Calling parenting a “religion” is about the most polarizing thing I can imagine for parents. It’s as if dedicated parents are now being equated to cult members. I do realize there are some people who do not have a life outside their children, and I might say they should nurture their own interests to some level because one day, those children will be grown. A person should not live through another person. Individuality is important for happiness, but there is an amount of individualism parents sacrifice.

When children are born or adopted in the context of a marriage, there should be a basic understanding that sometimes the needs of the adults will fall to the wayside in order to tend to the needs of the children. If both parties cannot agree to this caveat, then it would be my suggestion that they not become parents.

Being a parent is a delicate balance of me, us, them, and we. Each parent and child must be an individual, the parents must be a partnership, and the entire family must be unified. In order for this to happen, there must be an atmosphere of respect amongst all members. To say that when parents put children first it destroys the marriage, is to say that respect for all members of the group was not present.
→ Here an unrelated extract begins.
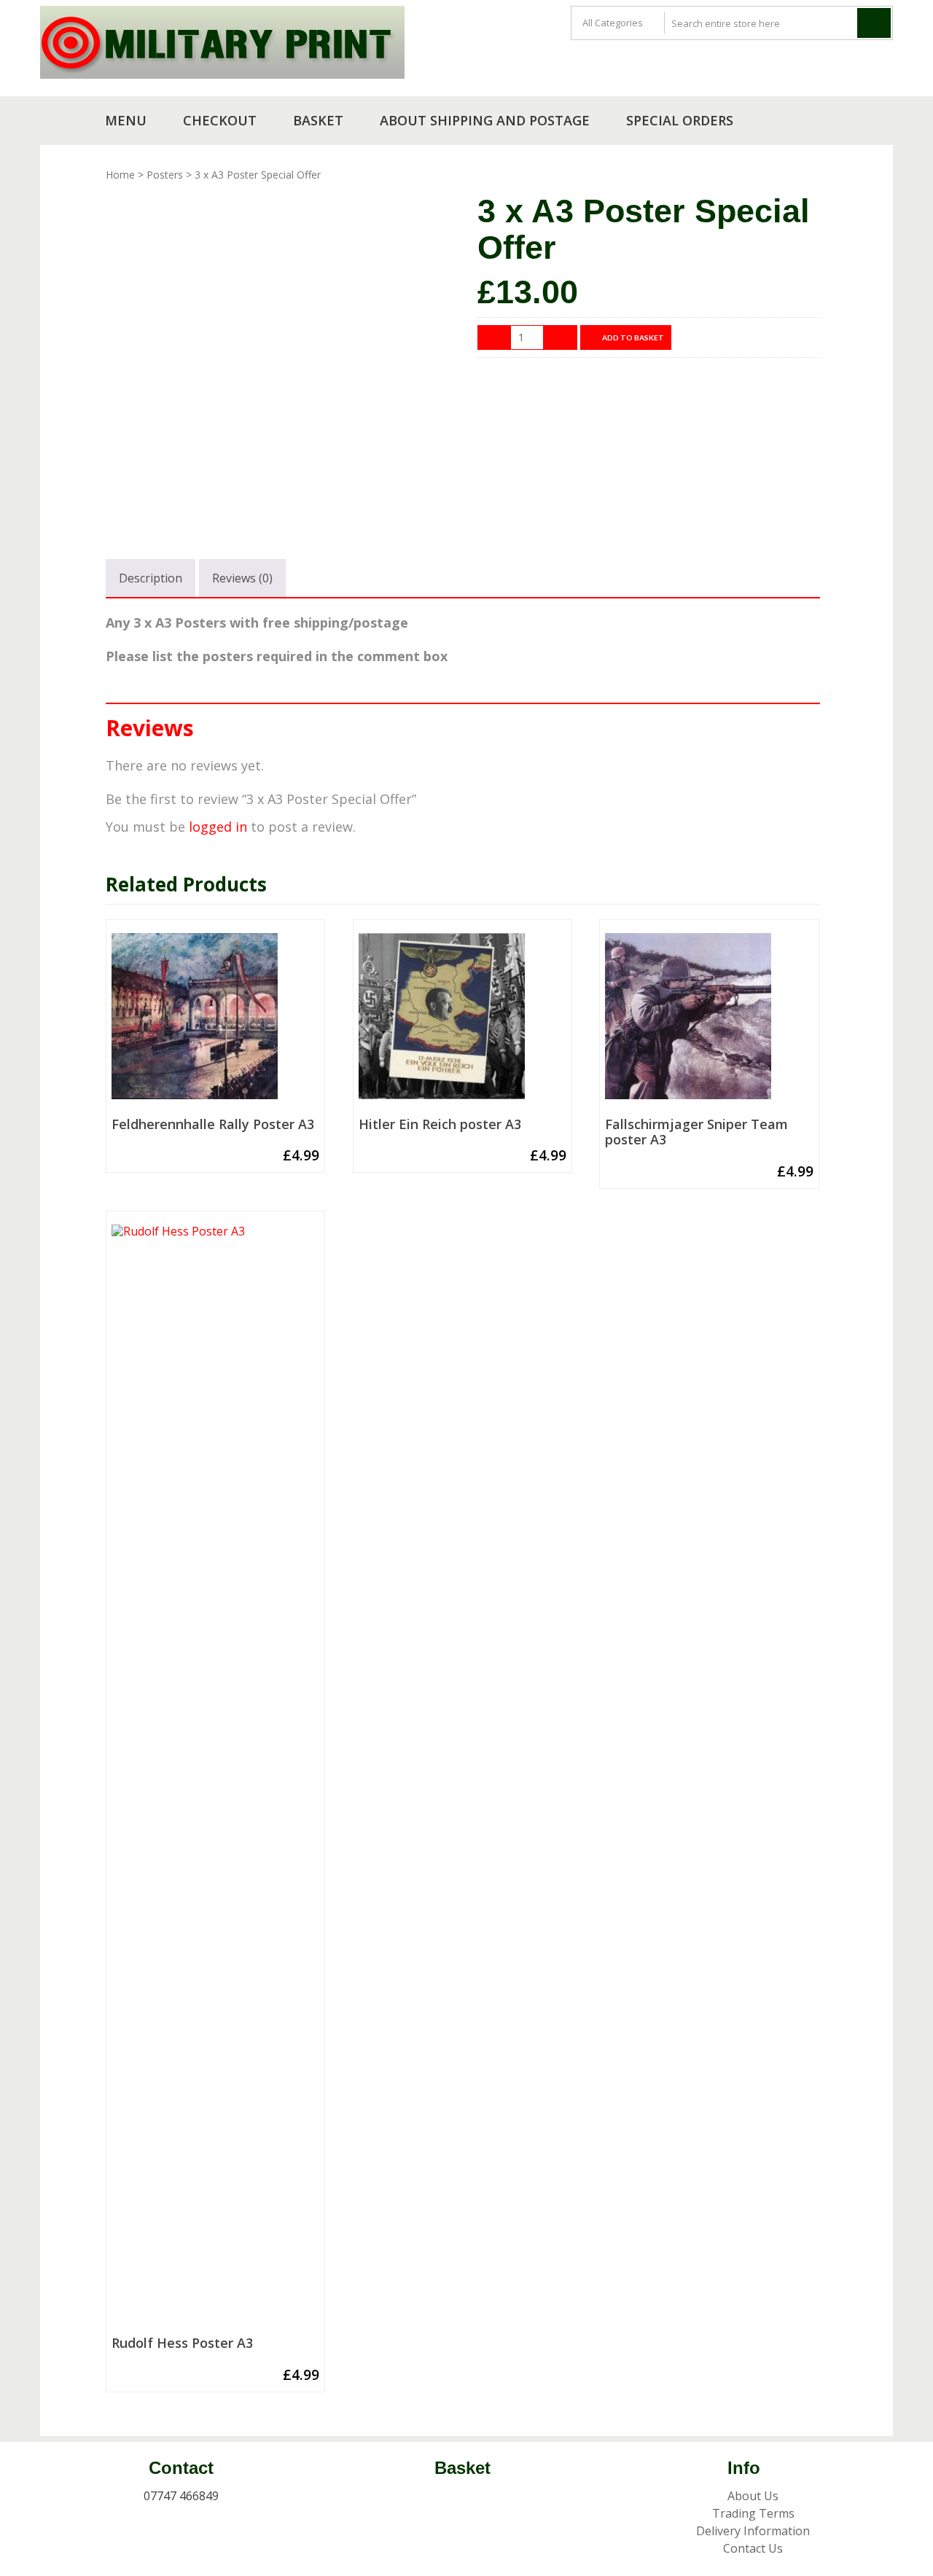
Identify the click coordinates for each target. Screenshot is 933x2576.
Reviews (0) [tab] (242, 578)
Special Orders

Yes, parents need to have time for themselves both as individuals and also as a couple. This time gives them the strength they will need to make it through the times when life is cracking them about the head and shoulders. It gives them a sense of mattering—a sense of self and self-worth. However, this sense of counting also must relay to the children. They must count enough that they don’t look to other places for attention, which children are often wont to do when they feel like the parents don’t care. They must know that the parents will sacrifice for them. It is imperative parents instill in their children the knowledge that they are valued above a night out or drinks with friends so they can have their own sense of self-worth to carry into adulthood.

When done correctly, the family-centric household will value all its members equally. Sometimes, one or two members will sacrifice for the good of the others, and later, probably when the parents arrive in the fall of their lives, that sacrifice will be repaid as children care for aging parents.

Equating solid parenting with religion is just another way to attack those of us who choose one way of life over another. There is no “right” way to live. Some choose to marry. Some don’t. Some choose to have children. Some don’t. When two people choose to marry and have children, and they choose to put those children before their own needs most of the time, people should not belittle their choice by labeling them as cultish. I can’t help but wonder where the author of the aforementioned article would be if their own parents didn’t care and sacrifice for them? Maybe they didn’t. I can’t answer to that. What I can answer to is that I, too, am a parent who put my children first. Even as they are becoming adults, I can say I don’t regret one moment I gave to them.

Being a parent is tough. Putting your children first is not about abandoning your relationship with your significant other. It’s simply about making a commitment to your children–the people you chose to create-that you will always consider their well-being first, above and beyond all things. If your marriage can’t withstand your commitment to your own offspring, then I’d suggest there are other underlying issues you should explore.